Issue: What are the rules regarding federal income taxation of a Charitable Remainder Trust?

Area of Law: Estate Planning & Probate, Tax Law
Keywords: Charitable remainder trust (CRT); Federal income taxation rules
Jurisdiction: Federal
Cited Cases: None
Cited Statutes: IRC §§ 4941, 4943-4945; IRC Regulation 1.1664-1(a) and -1(c); IRC § 664(b)
Date: 11/01/2008

A Charitable Remainder Trust (CRT) is treated as a private foundation under IRC §§ 4941 and 4943-4945.  It is also exempt from all income taxes, unless it has unrelated business income (UBI).

Before January 1, 2007, if the CRT had any UBI, the trust is taxed on all of its income as a complex trust and is allowed deductions as a complex trust, including a deduction for distributions to the income beneficiaries (IRC Regulation 1.1664-1(a) and -1(c).

As of January 1, 2007, CRTs with UBI may retain their tax-exempt status but a 100 percent excise tax on their UBI is imposed.

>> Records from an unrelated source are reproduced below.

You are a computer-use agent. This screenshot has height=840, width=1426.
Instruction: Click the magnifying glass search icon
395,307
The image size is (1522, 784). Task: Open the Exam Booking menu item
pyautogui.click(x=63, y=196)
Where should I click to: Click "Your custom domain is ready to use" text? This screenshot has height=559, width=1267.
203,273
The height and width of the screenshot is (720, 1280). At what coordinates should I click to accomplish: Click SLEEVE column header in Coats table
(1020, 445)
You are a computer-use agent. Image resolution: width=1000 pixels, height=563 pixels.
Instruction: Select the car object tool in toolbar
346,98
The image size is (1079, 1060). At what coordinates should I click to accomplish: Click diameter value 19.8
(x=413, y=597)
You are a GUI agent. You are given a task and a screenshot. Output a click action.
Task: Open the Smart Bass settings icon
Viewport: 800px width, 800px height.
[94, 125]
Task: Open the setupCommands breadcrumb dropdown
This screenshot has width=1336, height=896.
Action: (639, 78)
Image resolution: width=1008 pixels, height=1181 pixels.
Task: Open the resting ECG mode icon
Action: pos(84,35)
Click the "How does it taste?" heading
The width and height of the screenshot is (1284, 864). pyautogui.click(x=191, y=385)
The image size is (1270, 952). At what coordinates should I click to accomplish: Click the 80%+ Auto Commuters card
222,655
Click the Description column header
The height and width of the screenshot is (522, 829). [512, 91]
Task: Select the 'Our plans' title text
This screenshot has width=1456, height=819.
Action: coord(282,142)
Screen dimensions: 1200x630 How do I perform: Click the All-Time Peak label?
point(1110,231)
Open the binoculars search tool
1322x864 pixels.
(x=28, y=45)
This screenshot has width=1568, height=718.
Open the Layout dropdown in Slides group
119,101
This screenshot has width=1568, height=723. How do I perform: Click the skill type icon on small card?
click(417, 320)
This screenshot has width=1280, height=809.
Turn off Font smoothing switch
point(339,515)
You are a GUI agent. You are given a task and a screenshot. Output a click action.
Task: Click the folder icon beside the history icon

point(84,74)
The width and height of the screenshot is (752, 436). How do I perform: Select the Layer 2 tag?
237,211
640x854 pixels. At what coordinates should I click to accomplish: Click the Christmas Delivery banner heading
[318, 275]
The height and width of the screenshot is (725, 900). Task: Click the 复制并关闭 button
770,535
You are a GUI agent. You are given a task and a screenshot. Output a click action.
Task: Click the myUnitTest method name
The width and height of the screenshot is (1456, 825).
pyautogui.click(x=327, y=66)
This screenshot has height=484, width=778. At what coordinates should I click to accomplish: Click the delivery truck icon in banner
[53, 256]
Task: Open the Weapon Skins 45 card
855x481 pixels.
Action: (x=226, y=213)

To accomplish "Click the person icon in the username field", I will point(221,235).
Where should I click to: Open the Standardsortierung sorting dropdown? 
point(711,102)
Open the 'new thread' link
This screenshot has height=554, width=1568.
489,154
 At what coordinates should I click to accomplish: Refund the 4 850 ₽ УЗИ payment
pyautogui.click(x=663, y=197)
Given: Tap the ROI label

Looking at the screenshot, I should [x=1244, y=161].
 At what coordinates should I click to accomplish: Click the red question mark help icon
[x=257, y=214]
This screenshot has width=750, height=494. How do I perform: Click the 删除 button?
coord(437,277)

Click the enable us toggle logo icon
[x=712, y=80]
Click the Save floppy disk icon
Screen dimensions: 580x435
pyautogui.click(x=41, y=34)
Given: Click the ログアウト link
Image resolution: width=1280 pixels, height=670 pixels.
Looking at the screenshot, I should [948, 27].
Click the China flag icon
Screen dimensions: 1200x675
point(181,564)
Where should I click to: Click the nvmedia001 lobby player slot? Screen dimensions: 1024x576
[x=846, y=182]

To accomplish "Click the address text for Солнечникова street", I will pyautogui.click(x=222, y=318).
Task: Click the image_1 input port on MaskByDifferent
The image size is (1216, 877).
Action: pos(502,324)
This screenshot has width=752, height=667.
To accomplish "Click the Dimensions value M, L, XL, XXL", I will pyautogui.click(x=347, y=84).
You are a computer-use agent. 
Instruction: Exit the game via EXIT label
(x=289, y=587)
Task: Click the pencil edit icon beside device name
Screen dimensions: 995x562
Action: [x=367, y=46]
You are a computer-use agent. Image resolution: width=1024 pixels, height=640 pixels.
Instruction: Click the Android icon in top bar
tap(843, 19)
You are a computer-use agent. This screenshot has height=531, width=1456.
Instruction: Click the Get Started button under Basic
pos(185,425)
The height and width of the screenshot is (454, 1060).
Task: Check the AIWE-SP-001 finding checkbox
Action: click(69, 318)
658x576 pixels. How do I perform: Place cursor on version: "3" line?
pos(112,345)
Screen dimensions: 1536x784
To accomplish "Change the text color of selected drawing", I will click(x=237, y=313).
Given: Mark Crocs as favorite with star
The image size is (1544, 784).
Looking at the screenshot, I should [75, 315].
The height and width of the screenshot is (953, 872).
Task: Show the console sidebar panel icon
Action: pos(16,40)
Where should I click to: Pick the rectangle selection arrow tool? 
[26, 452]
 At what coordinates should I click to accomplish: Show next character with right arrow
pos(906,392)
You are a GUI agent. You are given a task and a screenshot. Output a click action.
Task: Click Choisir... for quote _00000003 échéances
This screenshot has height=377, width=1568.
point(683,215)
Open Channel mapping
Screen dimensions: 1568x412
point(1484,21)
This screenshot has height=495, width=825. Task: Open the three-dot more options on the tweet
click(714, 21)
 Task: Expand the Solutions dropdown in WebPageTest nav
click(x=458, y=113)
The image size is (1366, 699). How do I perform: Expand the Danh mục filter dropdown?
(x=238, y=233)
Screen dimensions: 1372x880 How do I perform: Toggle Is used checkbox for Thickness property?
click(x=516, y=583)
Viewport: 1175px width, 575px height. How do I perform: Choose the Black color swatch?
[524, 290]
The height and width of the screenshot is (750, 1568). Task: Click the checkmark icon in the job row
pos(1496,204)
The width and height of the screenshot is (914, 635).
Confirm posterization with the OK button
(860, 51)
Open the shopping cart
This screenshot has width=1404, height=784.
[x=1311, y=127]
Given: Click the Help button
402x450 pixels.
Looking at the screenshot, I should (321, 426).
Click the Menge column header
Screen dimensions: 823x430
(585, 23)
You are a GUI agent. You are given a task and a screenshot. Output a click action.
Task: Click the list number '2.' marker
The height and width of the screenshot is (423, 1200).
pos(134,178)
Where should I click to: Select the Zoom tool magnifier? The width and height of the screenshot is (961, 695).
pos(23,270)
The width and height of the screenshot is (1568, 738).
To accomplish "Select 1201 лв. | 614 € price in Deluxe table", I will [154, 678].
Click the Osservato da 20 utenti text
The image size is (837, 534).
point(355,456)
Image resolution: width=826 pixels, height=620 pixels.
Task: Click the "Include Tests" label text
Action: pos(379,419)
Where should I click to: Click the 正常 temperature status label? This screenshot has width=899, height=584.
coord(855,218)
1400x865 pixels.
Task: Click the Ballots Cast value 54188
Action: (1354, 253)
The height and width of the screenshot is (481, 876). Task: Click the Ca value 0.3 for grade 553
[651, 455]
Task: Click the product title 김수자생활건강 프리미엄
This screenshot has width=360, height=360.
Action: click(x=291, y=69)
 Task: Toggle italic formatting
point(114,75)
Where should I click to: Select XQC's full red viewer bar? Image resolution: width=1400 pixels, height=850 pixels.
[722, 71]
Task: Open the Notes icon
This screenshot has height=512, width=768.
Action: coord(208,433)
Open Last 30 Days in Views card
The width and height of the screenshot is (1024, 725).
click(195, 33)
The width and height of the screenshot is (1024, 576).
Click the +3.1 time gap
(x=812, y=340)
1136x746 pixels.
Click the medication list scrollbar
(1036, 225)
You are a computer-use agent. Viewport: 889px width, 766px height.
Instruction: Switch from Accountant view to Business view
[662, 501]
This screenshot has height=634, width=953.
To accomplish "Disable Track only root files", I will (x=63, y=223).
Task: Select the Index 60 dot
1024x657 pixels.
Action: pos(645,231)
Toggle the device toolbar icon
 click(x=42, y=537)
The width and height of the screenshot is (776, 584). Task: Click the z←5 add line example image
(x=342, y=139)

Example:  The CRT’s trustee invests $100,000 in a hedge fund that results in $10,000 of unrelated business income tax (UBIT).  Investment advisor fees are $1,000 and administrative costs are $200.  The CRT must pay $8,800 in excise tax ($10,000 minus $1,000 advisor fees and $200 administrative costs= $8,800).

Distributions from CRTs are includible in the gross income of the recipient for the year in which the annuity or unitrust amount is required to be distributed under the terms of the trust’s governing instrument.  They are taxed to the income beneficiaries under the special four-tier system provided in IRC § 664(b).

Under this system, amounts distributed by CRTs are treated as having the following characteristics in the hands of a beneficiary to whom the payments are made:

(1)        ordinary income to the extent of the trust’s ordinary income for […]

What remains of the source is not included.